So it was fitting that when I made my Walk to Emmaus (after a few years of Tami's persistence, thanks Tami!) that the theme verse was John 14:27. I have been in church all my life but I just didn't "get it" a lot of the time. I honestly do not know how Ed lived with me. I am sure I wasn't pleasent to be around.
I can say that God has blessed me with His peace that passes ALL understanding. I know it was an offer all along but I was too stubborn to let him in. I wanted to do it all by myself. I was a big girl right?!?!
Well I miserably failed. The good thing is that God doesn't give us what we deserve. Jesus took it all for us when he laid his life down on Calvary.

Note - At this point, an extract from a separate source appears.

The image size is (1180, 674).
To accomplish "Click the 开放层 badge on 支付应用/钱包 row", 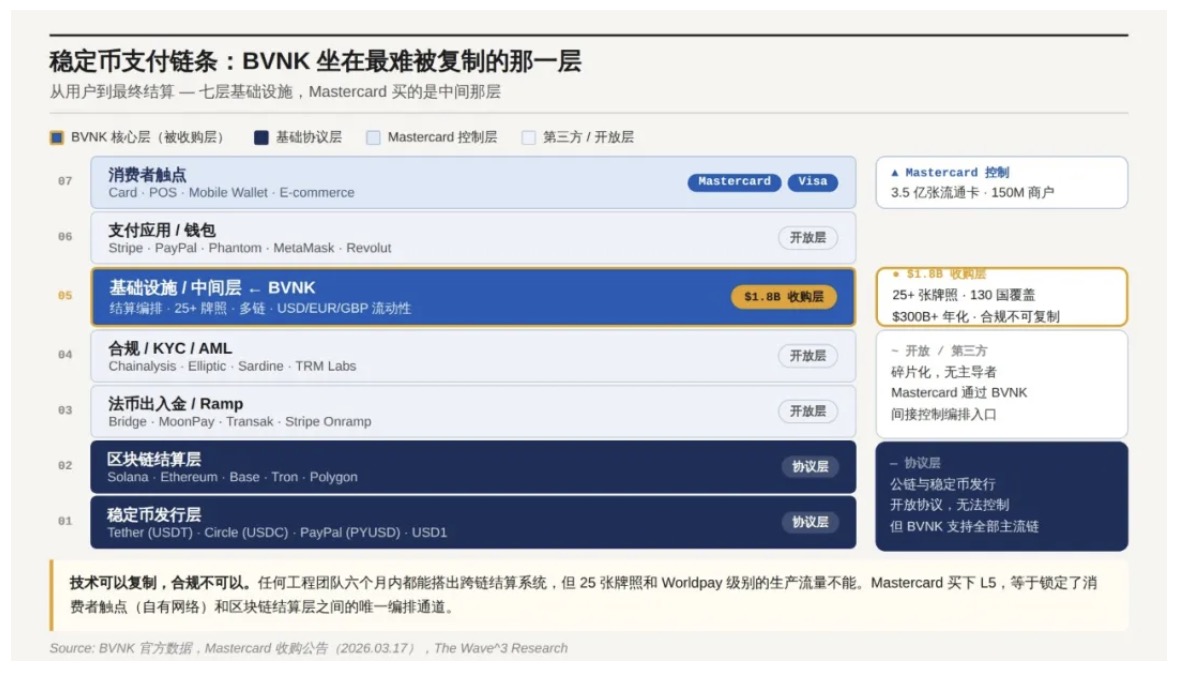I will [x=810, y=238].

Now there are times when I feel the knot in my stomach & feel it all crashing down but in those times I know that all I need to do it give it to God.
I am very thankful today to not be the person I was years ago.
5 comments:
That verse is on my mom's gravestone so when I go visit her grave, it's what I see.
That was my idea for a reason.
You kept it hid very well, you've never been bitter or hateful with me!
Amen, sista! I regularly have to remind myself that if I want peace, it's there. I just have to realize it.
thanks for sharing... i can sooooooooooo identify
Popped over for "That Girl".. Isn't it funny how we make peace such an elusive commodity? Thanks for sharing!